[GIVEN DATA]:
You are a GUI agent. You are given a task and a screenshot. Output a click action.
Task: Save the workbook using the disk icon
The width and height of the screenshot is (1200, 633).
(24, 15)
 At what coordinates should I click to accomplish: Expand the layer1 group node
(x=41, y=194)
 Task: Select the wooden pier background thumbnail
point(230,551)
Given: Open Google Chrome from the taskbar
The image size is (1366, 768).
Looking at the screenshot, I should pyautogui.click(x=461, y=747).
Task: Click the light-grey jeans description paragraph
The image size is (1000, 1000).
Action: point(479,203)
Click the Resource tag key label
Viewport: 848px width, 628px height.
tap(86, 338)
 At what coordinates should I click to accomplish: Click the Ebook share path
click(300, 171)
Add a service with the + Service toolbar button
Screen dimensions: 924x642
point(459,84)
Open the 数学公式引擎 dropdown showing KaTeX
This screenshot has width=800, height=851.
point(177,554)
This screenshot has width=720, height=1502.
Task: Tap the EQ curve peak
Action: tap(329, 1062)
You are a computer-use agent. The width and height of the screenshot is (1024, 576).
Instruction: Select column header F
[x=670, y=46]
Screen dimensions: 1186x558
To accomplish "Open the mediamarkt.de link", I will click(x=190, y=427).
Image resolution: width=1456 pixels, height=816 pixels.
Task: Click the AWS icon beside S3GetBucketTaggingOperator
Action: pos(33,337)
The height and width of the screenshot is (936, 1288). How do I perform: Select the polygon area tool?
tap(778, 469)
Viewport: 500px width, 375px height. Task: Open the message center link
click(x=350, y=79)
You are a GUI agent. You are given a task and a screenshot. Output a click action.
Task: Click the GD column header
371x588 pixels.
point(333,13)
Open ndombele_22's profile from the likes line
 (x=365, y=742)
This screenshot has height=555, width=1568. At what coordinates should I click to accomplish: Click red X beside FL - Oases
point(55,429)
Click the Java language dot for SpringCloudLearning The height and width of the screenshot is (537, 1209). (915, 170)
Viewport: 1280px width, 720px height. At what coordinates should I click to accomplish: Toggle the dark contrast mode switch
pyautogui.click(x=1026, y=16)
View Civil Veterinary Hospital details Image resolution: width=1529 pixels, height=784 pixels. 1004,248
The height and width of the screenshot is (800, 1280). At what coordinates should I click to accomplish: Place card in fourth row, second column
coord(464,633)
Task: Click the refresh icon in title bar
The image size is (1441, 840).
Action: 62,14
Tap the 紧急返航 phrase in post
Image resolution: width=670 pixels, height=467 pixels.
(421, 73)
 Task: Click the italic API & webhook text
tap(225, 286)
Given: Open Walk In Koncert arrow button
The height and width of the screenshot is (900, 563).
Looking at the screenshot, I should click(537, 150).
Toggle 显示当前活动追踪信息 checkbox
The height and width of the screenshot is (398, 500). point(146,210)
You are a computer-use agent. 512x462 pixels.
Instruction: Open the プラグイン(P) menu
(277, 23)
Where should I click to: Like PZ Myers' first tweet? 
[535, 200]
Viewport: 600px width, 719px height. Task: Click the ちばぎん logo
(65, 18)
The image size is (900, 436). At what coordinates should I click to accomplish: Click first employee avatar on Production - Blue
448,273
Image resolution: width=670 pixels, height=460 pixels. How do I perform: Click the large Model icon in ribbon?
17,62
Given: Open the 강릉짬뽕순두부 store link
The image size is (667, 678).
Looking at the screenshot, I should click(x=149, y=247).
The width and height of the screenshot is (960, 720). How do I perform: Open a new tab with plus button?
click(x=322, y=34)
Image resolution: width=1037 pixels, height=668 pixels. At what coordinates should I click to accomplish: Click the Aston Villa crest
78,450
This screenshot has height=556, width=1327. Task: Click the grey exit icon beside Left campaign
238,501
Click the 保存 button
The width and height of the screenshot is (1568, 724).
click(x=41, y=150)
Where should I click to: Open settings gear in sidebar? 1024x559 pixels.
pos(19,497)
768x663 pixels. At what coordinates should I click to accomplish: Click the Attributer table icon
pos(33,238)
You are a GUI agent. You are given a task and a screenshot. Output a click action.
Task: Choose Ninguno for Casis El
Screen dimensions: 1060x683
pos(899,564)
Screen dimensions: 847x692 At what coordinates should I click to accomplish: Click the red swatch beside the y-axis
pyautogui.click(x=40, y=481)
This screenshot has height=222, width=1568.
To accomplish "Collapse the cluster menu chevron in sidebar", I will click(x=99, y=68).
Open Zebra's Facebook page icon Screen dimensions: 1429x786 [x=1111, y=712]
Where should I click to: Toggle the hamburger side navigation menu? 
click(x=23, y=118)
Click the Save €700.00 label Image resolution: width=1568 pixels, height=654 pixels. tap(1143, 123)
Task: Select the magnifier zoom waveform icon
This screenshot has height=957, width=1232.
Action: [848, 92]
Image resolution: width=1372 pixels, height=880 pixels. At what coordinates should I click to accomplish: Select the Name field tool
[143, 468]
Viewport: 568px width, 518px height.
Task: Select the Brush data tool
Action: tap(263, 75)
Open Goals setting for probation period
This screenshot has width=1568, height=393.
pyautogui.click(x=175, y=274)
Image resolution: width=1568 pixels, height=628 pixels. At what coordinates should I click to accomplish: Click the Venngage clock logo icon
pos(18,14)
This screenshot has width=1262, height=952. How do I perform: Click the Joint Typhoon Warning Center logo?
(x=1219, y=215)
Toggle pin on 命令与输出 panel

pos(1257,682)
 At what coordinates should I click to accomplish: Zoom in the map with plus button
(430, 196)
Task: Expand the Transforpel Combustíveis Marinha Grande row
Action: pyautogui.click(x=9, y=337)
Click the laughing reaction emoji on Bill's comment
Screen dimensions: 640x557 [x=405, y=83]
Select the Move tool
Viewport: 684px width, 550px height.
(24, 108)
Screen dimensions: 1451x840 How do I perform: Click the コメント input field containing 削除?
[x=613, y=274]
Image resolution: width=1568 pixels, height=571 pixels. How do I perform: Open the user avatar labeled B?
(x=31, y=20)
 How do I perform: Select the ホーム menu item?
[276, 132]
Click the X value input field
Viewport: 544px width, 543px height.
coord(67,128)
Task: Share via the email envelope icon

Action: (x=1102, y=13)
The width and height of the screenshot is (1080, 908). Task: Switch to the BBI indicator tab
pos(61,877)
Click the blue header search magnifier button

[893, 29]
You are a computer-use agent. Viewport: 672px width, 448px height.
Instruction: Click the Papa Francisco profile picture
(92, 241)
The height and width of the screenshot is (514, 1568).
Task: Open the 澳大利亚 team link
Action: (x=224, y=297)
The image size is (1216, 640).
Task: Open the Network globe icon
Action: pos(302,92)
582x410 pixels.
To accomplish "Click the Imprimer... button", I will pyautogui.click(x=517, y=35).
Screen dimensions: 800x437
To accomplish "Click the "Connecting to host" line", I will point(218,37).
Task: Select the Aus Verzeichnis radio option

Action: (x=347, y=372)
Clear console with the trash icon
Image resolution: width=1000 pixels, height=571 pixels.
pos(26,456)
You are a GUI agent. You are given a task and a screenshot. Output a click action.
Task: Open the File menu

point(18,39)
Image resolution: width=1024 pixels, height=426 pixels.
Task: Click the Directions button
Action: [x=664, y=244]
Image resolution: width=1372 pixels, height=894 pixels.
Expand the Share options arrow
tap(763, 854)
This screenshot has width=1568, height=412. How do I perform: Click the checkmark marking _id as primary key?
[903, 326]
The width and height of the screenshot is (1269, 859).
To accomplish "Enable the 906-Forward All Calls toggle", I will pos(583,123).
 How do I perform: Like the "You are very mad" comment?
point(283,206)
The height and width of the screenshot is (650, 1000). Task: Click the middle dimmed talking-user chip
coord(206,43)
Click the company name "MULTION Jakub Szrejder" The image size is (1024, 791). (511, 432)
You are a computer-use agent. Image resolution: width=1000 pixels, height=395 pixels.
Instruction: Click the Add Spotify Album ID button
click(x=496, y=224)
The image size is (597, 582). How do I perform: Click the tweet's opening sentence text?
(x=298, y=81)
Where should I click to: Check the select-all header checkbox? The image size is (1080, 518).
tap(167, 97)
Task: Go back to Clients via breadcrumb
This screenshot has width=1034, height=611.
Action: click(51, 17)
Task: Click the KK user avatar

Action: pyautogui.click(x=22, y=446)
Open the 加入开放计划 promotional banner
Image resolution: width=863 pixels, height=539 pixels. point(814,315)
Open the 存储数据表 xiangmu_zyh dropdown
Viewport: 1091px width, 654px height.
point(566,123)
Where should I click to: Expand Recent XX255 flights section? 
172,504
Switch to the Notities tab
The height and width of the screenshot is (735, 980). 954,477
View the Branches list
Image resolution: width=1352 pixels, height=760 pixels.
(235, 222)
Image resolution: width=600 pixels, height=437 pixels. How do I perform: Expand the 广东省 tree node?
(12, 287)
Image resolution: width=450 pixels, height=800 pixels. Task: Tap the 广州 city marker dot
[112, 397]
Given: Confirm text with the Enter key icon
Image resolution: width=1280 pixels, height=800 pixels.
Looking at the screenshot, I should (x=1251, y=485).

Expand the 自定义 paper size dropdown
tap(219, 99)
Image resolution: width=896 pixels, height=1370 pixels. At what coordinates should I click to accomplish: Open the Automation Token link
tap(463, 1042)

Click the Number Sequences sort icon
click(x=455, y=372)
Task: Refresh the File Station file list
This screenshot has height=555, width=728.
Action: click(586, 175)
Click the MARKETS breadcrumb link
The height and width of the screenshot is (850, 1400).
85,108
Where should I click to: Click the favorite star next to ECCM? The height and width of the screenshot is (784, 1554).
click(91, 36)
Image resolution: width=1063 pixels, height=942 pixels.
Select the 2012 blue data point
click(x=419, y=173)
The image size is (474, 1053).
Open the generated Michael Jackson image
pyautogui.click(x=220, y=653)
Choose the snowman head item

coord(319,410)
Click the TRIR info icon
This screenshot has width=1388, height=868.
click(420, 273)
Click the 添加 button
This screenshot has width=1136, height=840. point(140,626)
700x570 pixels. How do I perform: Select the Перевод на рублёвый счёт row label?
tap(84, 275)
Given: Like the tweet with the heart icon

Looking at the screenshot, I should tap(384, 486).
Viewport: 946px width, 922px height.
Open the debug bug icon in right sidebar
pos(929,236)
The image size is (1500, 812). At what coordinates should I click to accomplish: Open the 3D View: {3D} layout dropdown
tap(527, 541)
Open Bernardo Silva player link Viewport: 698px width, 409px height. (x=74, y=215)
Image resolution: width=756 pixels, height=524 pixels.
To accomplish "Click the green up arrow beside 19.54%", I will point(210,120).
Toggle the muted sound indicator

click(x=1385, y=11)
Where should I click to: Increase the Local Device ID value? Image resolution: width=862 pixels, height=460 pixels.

[AIM OF THE TASK]: Those lines of the records that contain the string "computer" should be identified and copied.

[EXERCISE ANSWER]:
You are a computer-use agent. The width and height of the screenshot is (1024, 576).
You are a computer-use agent. 512x462 pixels.
You are a computer-use agent. Viewport: 672px width, 448px height.
You are a computer-use agent. Image resolution: width=1000 pixels, height=395 pixels.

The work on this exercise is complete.